Em 2007, com a criação do Programa de Apoio a Planos de Reestruturação e Expansão das Universidades Federais (Reuni), o debate sobre as cotas raciais ganhou força nos conselhos universitários. A proposta de implementar cotas para estudantes de escolas públicas, com subcotas para negros, pardos e indígenas foi analisada pelo Supremo Tribunal Federal, que votou por unanimidade pela constitucionalidade das ações afirmativas. Assim, foi sancionada, em 2012, a Lei 12.711/12, que regulamentou o sistema de cotas em universidades e institutos federais de ensino.

A Lei de Cotas já previa que, quando completasse dez anos, o projeto passaria por uma revisão. Em 13 de novembro, a nova Lei de Cotas foi sancionada com mudanças que aperfeiçoam a norma anterior. Entre as principais mudanças estão: a reserva de 50% das vagas de ingresso nos cursos de graduação para estudantes com renda familiar igual ou menor a um salário mínimo; inclusão de quilombolas na reserva de vagas; políticas de inclusão em programas de pós-graduação de pretos, pardos, indígenas e quilombolas e pessoas com deficiência; e avaliação do programa a cada dez anos, com ciclos anuais de monitoramento.

TAREFAS:
• 1. Reproduza o texto sobre a Lei de Cotas desde "Em 2007, com" até "federais de ensino.", inclusive, substituindo "Supremo Tribunal Federal" por "STF".
• 2. Dê continuidade ao texto sobre a Lei de Cotas a partir do ponto em que ele termina.
Os registros constituem material à parte, independente do texto sobre a Lei de Cotas.

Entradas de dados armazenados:
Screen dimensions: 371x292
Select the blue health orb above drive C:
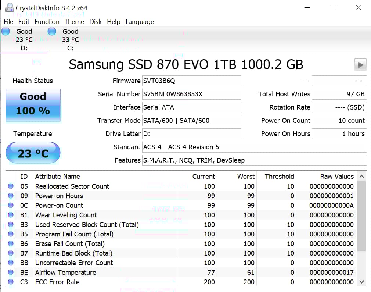click(x=51, y=31)
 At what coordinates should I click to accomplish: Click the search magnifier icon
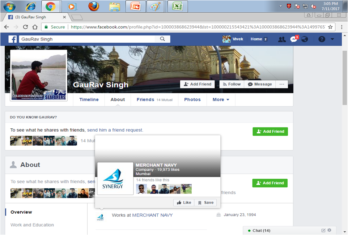coord(162,39)
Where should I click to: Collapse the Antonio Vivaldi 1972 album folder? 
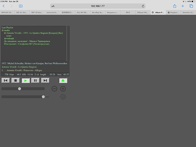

RESPOSTAS ÀS TAREFAS:
• 1.
Em 2007, com a criação do Programa de Apoio a Planos de Reestruturação e Expansão das Universidades Federais (Reuni), o debate sobre as cotas raciais ganhou força nos conselhos universitários. A proposta de implementar cotas para estudantes de escolas públicas, com subcotas para negros, pardos e indígenas foi analisada pelo STF, que votou por unanimidade pela constitucionalidade das ações afirmativas. Assim, foi sancionada, em 2012, a Lei 12.711/12, que regulamentou o sistema de cotas em universidades e institutos federais de ensino.

• 2.
A nova lei também inclui os cotistas na disputa pelas vagas de ampla concorrência e os coloca como prioridade na concessão de bolsas. Com a revisão aprovada, agora, os estudantes cotistas terão suas notas avaliadas primeiro para a ampla concorrência e somente depois para as cotas.

Dessa forma, ao optar pelo sistema de cotas, eles têm uma opção a mais para acessar a universidade, não um limitador do acesso. Agora, estudantes cotistas também terão acesso prioritário às bolsas de permanência e demais formas de auxílio estudantil. Os avanços são fruto do esforço conjunto de movimentos sociais e entidades de professores e estudantes no sentido de aperfeiçoar uma das mais importantes políticas públicas de reparação histórica.

Mesmo completando 10 anos de implementação e com sua revisão aprovada, a Lei de Cotas ainda encontra resistência. Os críticos à legislação utilizam, principalmente, dois argumentos contra a norma: as cotas ferem o princípio da meritocracia, colocando alguém com uma pontuação menor em vantagem em relação a alguém com uma pontuação maior; não se deveria pensar em cota, mas em melhorar o sistema público de educação básica, dando a todos as mesmas chances de ingressar na universidade. No entanto, é preciso considerar que seria impossível estabelecer um sistema meritocrático justo em um lugar onde não há igualdade de oportunidades entre os candidatos.

A despeito do investimento no ensino básico como alternativa às ações afirmativas, elas não se apresentam como solução definitiva para o acesso ao ensino superior público, no Brasil, por jovens de baixa renda, negros, pardos, indígenas e pessoas com deficiência, mas uma primeira resolução para a questão.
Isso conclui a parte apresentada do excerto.